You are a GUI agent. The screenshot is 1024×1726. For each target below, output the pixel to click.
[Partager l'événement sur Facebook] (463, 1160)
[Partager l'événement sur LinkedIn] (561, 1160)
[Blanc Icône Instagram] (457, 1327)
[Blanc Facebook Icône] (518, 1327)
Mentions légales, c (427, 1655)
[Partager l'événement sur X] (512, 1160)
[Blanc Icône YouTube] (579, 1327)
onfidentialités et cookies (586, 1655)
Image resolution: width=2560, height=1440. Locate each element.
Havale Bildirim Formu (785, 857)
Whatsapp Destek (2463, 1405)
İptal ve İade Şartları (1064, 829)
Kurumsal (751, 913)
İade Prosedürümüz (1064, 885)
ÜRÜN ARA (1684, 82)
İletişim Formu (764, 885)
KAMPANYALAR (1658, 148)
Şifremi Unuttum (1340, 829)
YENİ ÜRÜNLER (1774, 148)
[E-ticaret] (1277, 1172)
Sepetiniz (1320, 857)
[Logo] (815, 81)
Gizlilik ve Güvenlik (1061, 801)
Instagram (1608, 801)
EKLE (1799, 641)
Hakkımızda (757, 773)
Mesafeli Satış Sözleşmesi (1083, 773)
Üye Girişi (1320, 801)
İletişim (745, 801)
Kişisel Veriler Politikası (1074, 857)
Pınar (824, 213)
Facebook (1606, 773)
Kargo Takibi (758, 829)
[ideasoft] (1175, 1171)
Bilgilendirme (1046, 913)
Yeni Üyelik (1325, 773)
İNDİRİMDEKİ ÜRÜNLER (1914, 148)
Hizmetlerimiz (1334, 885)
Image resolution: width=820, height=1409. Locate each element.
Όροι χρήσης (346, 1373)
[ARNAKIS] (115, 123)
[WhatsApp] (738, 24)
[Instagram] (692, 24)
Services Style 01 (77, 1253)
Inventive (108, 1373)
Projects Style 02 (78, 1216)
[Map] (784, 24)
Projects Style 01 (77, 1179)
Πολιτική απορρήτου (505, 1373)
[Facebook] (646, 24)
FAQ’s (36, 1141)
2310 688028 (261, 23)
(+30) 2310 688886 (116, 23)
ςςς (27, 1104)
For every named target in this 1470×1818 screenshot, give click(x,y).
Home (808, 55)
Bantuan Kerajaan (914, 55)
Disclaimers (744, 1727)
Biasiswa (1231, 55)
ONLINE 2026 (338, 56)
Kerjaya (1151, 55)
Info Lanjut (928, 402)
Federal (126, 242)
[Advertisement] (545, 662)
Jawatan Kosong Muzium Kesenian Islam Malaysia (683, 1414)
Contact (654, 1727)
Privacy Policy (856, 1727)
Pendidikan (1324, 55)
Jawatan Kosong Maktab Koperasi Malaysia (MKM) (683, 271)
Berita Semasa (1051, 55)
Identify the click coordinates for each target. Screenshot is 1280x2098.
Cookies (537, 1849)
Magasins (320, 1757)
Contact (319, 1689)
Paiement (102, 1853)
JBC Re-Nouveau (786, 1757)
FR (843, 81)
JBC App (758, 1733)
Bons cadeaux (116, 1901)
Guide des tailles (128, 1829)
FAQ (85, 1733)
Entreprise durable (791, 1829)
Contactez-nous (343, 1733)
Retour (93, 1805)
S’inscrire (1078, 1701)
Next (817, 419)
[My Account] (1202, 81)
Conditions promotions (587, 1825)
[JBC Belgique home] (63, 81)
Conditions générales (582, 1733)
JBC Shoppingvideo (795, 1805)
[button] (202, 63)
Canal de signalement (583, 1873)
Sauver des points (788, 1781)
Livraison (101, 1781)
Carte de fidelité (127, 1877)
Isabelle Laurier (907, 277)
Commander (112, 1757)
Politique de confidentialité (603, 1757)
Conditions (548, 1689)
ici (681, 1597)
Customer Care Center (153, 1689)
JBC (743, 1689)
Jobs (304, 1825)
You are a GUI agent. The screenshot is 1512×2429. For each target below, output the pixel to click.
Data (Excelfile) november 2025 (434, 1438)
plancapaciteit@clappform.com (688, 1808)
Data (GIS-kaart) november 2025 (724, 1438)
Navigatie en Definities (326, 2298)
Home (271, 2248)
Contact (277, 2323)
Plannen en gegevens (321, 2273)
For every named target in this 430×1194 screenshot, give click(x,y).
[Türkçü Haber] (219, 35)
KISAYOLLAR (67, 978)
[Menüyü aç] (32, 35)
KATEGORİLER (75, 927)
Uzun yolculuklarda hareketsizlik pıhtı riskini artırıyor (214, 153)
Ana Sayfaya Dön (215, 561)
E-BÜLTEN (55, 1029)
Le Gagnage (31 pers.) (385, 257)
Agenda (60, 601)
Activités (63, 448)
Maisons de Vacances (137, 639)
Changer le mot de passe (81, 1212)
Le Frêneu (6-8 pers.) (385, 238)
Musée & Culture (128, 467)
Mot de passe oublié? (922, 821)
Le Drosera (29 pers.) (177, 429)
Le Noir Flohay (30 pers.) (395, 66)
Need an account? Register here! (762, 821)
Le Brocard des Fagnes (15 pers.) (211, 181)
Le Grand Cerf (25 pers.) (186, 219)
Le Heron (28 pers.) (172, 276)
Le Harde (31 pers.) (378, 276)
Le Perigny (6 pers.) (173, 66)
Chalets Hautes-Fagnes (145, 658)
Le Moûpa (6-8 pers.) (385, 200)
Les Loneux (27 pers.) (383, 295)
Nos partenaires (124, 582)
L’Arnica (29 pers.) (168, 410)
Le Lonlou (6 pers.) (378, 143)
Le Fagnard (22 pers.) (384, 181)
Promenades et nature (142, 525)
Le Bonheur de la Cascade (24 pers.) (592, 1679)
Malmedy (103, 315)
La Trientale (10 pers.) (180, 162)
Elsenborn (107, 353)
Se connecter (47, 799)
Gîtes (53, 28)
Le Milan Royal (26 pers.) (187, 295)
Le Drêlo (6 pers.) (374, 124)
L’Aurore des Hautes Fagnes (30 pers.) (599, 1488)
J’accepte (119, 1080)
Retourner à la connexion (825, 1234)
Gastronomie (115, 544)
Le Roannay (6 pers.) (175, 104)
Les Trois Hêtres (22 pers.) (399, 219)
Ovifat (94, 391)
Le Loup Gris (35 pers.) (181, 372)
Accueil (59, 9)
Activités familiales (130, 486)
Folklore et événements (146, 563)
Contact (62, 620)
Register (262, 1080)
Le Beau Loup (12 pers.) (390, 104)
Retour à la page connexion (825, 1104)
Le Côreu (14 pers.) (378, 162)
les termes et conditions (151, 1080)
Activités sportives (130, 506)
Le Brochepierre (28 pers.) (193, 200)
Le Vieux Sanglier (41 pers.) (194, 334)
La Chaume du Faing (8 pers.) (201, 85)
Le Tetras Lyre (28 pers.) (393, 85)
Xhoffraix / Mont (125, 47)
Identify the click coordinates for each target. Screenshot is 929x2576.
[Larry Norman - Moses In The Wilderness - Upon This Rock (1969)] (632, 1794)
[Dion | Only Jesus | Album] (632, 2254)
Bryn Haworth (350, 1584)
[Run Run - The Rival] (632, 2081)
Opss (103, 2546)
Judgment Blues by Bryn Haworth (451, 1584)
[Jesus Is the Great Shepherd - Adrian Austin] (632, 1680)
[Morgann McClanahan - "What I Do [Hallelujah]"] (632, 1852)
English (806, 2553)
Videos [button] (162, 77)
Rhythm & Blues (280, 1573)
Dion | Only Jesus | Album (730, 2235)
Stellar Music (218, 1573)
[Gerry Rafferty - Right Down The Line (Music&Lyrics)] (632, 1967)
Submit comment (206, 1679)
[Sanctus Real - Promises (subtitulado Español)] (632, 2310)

• WHAT YOU ARE ASKED TO DO: Once you find the line containing "EKLE (1799, 641)", stop: reproduce exactly that line and every line of the data before it, and nothing else.

• OUTPUT FOR THIS TASK:
You are a GUI agent. The screenshot is 1024×1726. For each target below, output the pixel to click.
[Partager l'événement sur Facebook] (463, 1160)
[Partager l'événement sur LinkedIn] (561, 1160)
[Blanc Icône Instagram] (457, 1327)
[Blanc Facebook Icône] (518, 1327)
Mentions légales, c (427, 1655)
[Partager l'événement sur X] (512, 1160)
[Blanc Icône YouTube] (579, 1327)
onfidentialités et cookies (586, 1655)
Image resolution: width=2560, height=1440. Locate each element.
Havale Bildirim Formu (785, 857)
Whatsapp Destek (2463, 1405)
İptal ve İade Şartları (1064, 829)
Kurumsal (751, 913)
İade Prosedürümüz (1064, 885)
ÜRÜN ARA (1684, 82)
İletişim Formu (764, 885)
KAMPANYALAR (1658, 148)
Şifremi Unuttum (1340, 829)
YENİ ÜRÜNLER (1774, 148)
[E-ticaret] (1277, 1172)
Sepetiniz (1320, 857)
[Logo] (815, 81)
Gizlilik ve Güvenlik (1061, 801)
Instagram (1608, 801)
EKLE (1799, 641)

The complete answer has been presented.